Scientific Reports (Feb 2021)
Infectious disease outbreak prediction using media articles with machine learning models
Abstract
Abstract When a newly emerging infectious disease breaks out in a country, it brings critical damage to both human health conditions and the national economy. For this reason, apprehending which disease will newly emerge, and preparing countermeasures for that disease, are required. Many different types of infectious diseases are emerging and threatening global human health conditions. For this reason, the detection of emerging infectious disease pattern is critical. However, as the epidemic spread of infectious disease occurs sporadically and rapidly, it is not easy to predict whether an infectious disease will emerge or not. Furthermore, accumulating data related to a specific infectious disease is not easy.
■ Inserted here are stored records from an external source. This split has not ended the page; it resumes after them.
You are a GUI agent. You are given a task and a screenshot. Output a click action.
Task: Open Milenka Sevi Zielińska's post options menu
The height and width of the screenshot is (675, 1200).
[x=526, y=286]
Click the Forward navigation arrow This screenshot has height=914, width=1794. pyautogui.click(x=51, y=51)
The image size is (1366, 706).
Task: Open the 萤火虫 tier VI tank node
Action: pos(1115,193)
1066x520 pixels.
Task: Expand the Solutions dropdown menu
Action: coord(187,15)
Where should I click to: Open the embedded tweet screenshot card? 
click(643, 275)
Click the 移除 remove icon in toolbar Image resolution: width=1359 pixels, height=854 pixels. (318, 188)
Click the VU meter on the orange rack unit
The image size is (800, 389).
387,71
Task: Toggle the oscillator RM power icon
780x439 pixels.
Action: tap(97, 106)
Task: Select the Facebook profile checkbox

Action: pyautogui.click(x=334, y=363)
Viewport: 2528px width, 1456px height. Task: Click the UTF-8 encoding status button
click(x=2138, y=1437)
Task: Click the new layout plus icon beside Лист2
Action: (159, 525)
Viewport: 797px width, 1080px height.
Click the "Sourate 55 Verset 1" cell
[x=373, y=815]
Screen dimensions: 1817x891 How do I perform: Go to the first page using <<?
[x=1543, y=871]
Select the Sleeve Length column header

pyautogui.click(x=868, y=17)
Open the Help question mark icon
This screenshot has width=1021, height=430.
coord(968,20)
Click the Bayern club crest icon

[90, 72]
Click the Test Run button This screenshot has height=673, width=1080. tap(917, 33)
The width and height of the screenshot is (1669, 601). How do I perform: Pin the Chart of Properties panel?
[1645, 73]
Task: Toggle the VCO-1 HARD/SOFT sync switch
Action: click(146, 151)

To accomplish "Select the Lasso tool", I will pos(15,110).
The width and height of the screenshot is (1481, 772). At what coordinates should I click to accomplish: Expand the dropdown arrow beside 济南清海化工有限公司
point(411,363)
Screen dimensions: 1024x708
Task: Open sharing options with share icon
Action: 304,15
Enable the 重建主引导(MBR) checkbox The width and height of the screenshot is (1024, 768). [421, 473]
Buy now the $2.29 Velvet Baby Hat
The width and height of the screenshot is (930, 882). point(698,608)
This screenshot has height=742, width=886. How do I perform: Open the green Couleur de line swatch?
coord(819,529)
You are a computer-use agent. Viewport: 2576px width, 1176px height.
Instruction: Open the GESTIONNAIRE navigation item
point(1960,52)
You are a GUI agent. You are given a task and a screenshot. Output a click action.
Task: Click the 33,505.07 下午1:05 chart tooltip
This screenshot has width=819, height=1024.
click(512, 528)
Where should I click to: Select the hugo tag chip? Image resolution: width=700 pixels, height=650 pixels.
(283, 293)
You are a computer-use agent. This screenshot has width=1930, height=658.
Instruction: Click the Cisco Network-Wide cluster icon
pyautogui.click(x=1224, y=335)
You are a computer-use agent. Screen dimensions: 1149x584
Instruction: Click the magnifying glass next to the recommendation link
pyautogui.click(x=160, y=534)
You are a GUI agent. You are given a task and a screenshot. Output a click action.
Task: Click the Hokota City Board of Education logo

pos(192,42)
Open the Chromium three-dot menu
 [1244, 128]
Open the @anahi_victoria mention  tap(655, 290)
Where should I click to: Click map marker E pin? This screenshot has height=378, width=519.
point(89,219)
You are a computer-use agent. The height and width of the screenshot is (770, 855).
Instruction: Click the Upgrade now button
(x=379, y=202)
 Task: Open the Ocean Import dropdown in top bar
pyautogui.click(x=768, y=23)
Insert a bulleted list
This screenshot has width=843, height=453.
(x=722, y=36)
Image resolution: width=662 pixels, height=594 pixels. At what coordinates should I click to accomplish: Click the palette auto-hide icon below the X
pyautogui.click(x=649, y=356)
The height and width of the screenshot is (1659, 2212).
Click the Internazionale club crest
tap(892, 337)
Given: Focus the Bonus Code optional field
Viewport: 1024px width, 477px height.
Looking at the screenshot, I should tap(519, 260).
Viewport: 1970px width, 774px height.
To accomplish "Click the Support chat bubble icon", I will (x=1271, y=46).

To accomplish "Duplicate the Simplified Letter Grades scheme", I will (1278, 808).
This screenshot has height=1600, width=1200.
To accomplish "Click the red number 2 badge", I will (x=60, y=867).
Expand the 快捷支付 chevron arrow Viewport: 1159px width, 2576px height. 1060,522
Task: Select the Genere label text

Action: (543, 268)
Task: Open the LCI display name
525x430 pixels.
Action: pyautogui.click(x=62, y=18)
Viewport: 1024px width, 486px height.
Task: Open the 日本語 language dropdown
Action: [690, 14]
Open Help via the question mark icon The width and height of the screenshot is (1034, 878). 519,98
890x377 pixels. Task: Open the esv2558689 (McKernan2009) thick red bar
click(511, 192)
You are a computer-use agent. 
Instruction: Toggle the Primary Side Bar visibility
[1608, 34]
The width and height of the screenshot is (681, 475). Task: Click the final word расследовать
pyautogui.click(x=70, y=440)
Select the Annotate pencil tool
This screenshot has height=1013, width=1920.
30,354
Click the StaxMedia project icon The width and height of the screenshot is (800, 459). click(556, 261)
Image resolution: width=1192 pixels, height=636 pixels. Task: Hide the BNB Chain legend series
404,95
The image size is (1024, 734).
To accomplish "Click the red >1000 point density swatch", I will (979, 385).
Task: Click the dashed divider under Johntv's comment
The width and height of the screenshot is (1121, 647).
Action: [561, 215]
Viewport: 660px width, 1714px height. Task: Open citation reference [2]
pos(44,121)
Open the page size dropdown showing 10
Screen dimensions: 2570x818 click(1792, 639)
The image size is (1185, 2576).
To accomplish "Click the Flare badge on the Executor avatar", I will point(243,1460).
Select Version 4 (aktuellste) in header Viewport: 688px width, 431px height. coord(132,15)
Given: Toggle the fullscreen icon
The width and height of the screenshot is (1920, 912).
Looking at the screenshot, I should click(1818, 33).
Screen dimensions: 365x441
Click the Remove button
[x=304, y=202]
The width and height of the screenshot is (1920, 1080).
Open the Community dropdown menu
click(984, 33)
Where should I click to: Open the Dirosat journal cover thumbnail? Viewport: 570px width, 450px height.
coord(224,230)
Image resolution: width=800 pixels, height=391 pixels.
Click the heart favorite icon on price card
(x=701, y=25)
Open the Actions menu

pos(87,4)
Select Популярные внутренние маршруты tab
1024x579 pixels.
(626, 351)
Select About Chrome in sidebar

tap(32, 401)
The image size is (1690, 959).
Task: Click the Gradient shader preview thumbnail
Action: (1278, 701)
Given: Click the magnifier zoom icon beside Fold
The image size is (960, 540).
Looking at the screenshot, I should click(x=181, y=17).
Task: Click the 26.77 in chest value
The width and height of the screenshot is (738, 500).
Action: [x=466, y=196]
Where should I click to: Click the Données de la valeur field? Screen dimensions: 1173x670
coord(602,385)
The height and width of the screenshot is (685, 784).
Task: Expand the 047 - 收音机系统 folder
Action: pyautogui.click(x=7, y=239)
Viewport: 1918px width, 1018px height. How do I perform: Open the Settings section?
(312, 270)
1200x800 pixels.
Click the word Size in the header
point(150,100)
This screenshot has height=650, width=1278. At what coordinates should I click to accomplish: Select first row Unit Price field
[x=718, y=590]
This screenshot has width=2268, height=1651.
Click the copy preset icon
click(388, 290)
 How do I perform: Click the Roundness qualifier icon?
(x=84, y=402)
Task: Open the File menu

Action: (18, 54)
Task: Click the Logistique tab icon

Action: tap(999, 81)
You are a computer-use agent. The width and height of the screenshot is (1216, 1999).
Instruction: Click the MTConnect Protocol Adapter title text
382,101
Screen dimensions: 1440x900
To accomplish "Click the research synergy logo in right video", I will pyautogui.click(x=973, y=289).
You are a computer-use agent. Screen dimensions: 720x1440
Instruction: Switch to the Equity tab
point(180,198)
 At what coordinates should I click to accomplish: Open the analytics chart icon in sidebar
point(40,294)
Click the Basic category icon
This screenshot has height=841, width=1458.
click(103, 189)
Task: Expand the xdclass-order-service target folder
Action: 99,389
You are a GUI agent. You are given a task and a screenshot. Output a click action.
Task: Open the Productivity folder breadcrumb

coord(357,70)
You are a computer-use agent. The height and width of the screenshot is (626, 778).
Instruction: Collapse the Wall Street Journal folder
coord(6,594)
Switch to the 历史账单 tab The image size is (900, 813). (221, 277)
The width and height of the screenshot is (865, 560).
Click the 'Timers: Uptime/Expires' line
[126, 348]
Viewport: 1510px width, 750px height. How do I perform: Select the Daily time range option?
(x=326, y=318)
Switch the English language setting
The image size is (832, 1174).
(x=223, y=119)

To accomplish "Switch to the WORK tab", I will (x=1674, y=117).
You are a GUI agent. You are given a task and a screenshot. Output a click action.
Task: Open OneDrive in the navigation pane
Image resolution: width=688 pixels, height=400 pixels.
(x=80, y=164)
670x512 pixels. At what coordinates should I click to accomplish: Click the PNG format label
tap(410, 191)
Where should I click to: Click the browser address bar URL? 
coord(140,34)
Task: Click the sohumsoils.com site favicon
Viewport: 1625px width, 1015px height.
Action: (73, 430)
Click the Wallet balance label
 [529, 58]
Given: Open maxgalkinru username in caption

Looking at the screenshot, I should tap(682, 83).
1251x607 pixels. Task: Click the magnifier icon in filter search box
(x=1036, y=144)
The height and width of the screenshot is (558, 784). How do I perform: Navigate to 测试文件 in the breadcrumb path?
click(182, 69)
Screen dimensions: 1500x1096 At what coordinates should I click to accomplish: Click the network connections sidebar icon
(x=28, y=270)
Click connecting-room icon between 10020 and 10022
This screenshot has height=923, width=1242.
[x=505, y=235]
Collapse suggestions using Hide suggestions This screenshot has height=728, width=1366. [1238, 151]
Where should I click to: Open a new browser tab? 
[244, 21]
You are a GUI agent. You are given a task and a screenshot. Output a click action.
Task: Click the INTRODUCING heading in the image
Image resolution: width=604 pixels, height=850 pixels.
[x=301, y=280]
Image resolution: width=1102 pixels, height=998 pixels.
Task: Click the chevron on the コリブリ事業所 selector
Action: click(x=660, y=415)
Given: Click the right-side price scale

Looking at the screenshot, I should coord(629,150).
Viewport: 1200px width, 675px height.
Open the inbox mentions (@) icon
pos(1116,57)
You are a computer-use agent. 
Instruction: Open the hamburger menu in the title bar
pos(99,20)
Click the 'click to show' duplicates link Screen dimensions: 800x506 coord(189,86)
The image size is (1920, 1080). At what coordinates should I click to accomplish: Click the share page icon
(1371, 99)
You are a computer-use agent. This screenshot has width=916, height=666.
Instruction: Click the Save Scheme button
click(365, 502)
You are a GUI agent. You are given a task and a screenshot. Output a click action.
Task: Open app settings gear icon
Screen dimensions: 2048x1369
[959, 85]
For these reasons, finding useful data and building a prediction model with these data is required. The Internet press releases numerous articles every day that rapidly reflect currently pending issues. Thus, in this research, we accumulated Internet articles from Medisys that were related to infectious disease, to see if news data could be used to predict infectious disease outbreak. Articles related to infectious disease from January to December 2019 were collected. In this study, we evaluated if newly emerging infectious diseases could be detected using the news article data. Support Vector Machine (SVM), Semi-supervised Learning (SSL), and Deep Neural Network (DNN) were used for prediction to examine the use of information embedded in the web articles: and to detect the pattern of emerging infectious disease.